[To do]
**A)** Retype the part of the news report on the Hutaree arrests that runs from "The other suspects" to "they found explosives.".
**B)** Extend the news report on the Hutaree arrests, picking up after its last sentence.

[Text passage]

Spokeswoman Gina Balaya said 21-year-old Joshua Matthew Stone will face a hearing at 1 p.m.

Stone peacefully surrendered Monday night in Hillsdale County’s Wheatland Township.

Authorities say Stone’s father and seven others charged Monday were part of the Michigan-based Hutaree. They say the group plotted to kill a police officer and slaughter scores more by bombing the funeral — all in hopes of touching off an uprising against the government.

The other suspects were arrested during weekend raids in Michigan, Indiana and Ohio.

Most of the arrests came during weekend raids in Michigan, Indiana and Ohio. FBI agents moved quickly against Hutaree because members planned an attack sometime in April, prosecutors said. Authorities seized guns but would not say whether they found explosives.

The arrests dealt “a severe blow to a dangerous organization that today stands accused of conspiring to levy war against the United States,” Attorney General Eric Holder said.

In an indictment, prosecutors said the group began military-style training in the Michigan woods in 2008, learning how to shoot guns and make and set off bombs.

David Brian Stone, 44, of Clayton, Mich., and Joshua Stone were identified as ringleaders. David Stone, known as “Captain Hutaree,” organized the group in paramilitary fashion, prosecutors said. Ranks ranged from “radoks” to “gunners,” according to the group’s Web site.

[Stored data]
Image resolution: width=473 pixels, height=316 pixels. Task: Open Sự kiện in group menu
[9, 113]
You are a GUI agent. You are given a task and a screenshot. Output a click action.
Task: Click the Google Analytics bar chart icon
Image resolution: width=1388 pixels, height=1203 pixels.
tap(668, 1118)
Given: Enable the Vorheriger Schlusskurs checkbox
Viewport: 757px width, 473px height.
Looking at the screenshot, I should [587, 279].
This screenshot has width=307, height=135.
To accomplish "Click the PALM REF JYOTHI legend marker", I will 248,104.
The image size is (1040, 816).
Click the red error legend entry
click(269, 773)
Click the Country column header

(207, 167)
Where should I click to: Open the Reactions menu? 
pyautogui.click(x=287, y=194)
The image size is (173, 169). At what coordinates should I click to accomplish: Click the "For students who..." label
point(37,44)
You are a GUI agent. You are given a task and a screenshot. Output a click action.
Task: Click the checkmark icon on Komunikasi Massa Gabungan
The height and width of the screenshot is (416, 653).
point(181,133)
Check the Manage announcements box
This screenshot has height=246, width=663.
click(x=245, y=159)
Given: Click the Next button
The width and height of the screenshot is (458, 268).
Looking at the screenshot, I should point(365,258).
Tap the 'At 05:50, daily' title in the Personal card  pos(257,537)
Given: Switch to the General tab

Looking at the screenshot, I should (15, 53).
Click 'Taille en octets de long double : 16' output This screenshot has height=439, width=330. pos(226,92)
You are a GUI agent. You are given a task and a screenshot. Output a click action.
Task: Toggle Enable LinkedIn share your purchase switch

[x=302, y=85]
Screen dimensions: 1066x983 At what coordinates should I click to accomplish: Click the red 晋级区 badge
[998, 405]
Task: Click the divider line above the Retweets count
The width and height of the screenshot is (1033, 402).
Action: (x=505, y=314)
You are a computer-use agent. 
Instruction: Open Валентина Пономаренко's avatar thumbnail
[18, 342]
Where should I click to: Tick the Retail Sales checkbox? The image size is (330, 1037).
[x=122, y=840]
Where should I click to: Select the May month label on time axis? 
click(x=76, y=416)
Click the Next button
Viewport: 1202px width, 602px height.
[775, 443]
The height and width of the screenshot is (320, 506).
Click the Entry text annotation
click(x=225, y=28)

[Answers for this exercise]
**A)**
The other suspects were arrested during weekend raids in Michigan, Indiana and Ohio.

Most of the arrests came during weekend raids in Michigan, Indiana and Ohio. FBI agents moved quickly against Hutaree because members planned an attack sometime in April, prosecutors said. Authorities seized guns but would not say whether they found explosives.

**B)**
“It started out as a Christian thing,” Stone’s ex-wife, Donna Stone, told The Associated Press. “You go to church. You pray. You take care of your family. I think David started to take it a little too far.”

Donna Stone said her ex-husband pulled her son, David Brian Stone Jr., into the movement. The arrest of Joshua Stone on Monday night happened 30 miles from the site of the Michigan raid, at a home where he was found with five other adults and a child.

“We’re guessing he’s been in there at least a day,” Andrew Arena, head of the FBI’s field office in Detroit, said after Joshua Stone surrendered.

Arena noted the pleas from Stone’s family and friends. “They worked with us. They recorded some messages for us,” he said.

Prosecutors said David Stone had identified certain law enforcement officers near his home as potential Hutaree targets. He and other members discussed setting off bombs at a police funeral, using a fake 911 call to lure an officer to his death, killing an officer after a traffic stop, or attacking the family of an officer, according to the indictment.

After such attacks, the group allegedly planned to retreat to “rally points” protected by trip-wired explosives for a violent standoff with the law.

“It is believed by the Hutaree that this engagement would then serve as a catalyst for a more widespread uprising against the government,” the indictment said.

The charges against the nine suspects include seditious conspiracy — plotting to levy war against the U.S. — possessing a firearm during a crime of violence, teaching the use of explosives, and attempting to use a weapon of mass destruction — homemade bombs.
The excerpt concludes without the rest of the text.